Defect annealing in heavy-ion irradiated tungsten: Long-time thermal evolution of saturated displacement damage at different temperatures

Abstract

Understanding the time-dependence of thermal evolution and recovery of displacement damage is of great significance for evaluations of material performance in harsh fusion environments. In this study, the long-time thermal evolution of irradiation-induced defects has been investigated in heavy-ion irradiated tungsten at doses above the saturation limit. Polycrystalline tungsten samples were irradiated with 6 MeV copper ions up to 0.6 dpa at room temperature, followed by a series of isothermal annealing experiments at 653 and 1123 K for 5000, 10000 and 20000 s, respectively. Annealing at both temperatures triggered the coevolution of interstitial and vacancy defects, causing changes in defect morphology, size and population statistics.

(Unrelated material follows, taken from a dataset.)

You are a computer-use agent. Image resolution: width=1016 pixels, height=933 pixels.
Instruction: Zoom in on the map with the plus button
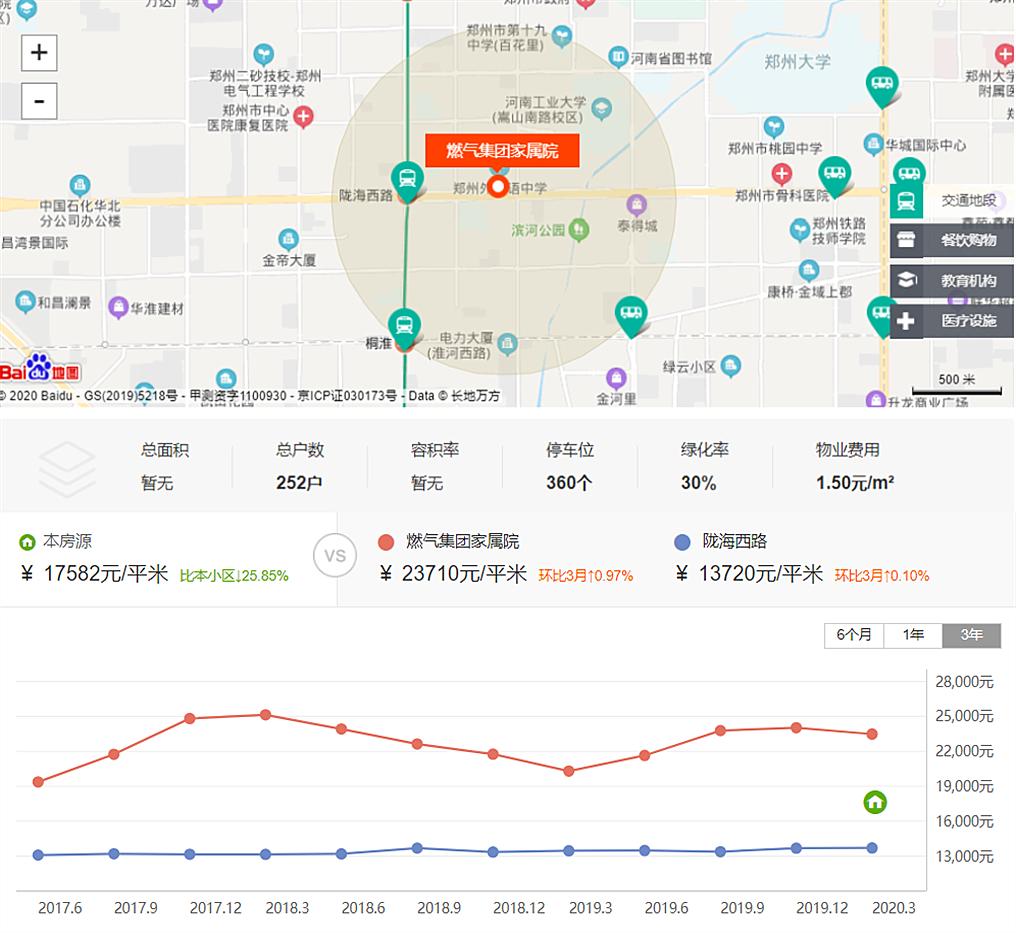tap(38, 52)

The damage microstructure remained stable after 5000 s at 653 K. Subtle variations in defect density and size were found, indicating the quasi-thermal-equilibrium state of the damage microstructure. In this temperature regime, small defect clusters were depleted via annihilation and absorption, while large defect clusters and defect-impurity complexes were pinned by traps requiring further thermal activation. Pronounced time-dependence in defect evolution was found at 1123 K. Defect recovery and defect coarsening became more prominent with increasing duration. Almost all dislocation networks dissociated into individual dislocation lines after 20000 s, while nano-sized voids and loops became fewer but gained an increase in size. These findings can be attributed to the collective impact of the increasing mobility of small vacancy clusters, the continual dissociation of large vacancy clusters and small voids, and the thermally activated detrapping of defect clusters from impurities and/or other traps.